Profile image of Vikas TU
9 Years ago
From the border of triangle, we can figure the side of triangle 
    Side of triangle is 2m. 
Settle An as your reference point. So your 1 kg mass is at A (0, 0), 2 kg mass is at B (0.5, 0.866) and the 3 kg mass is at C (1, 0) 
By definition Center of Mass is the point where the entire mass of the framework gives off an impression of being concentrated and it is the weighted mean of directions alongside their masses 
ie X (CM) = (m1x1+m2x2+m3x3...+mnxn)/(m1+m2+m3...+mn) 

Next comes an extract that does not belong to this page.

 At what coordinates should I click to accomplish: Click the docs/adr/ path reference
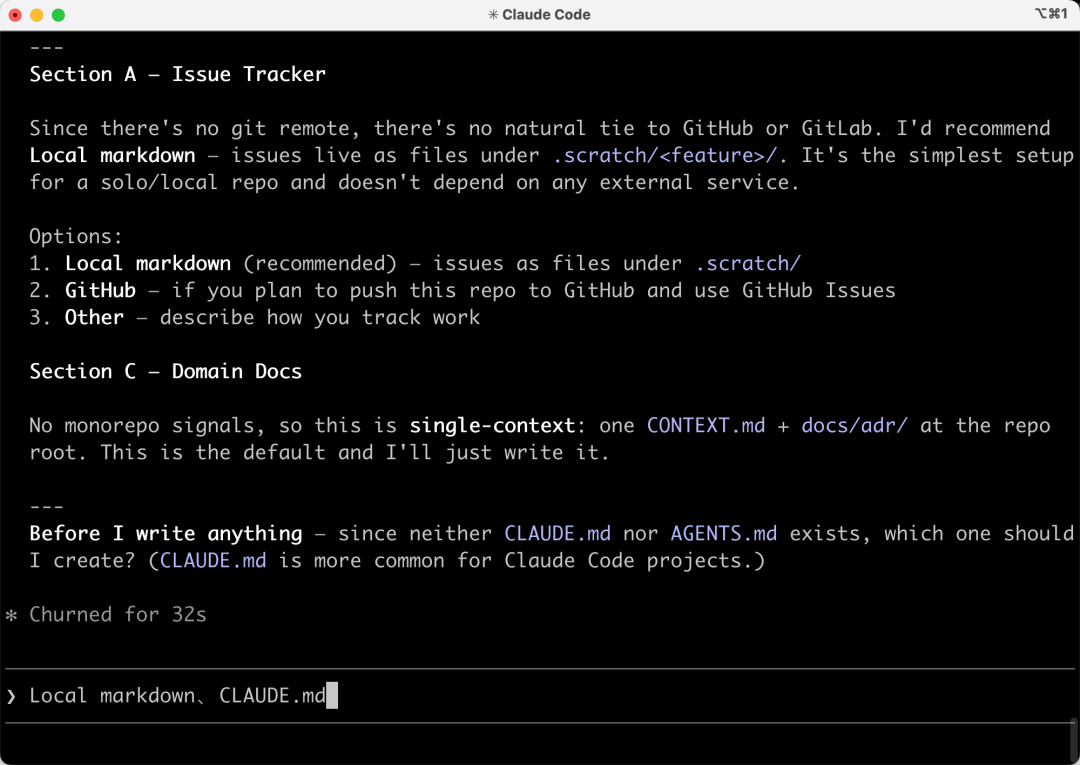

In like manner, Y (CM) is gotten by utilizing the Y organizes. 
(X (CM), Y (CM)) gives you the directions of the focal point of mass. 
For this situation 
m1 = 1kg (x1, y1)=(0, 0) 
m2 = 2kg (x2, y2)=(0.5, 0.866) 
m3 = 3kg (x3, y3)=(1, 0) 
Presently apply the equation 
X (CM) =( (1*0)+(2*0.5)+(3*1))/(1+2+3) = 0.667. 
Y (CM)= ((1*0)+(2*0.866)+(3*0))/(1+2+3) = 0.286 
Presently, A (0, 0) CM (0.667, 0.286) 
Utilize the separation between two focuses equation.. The appropriate response will be 0.7267 meters.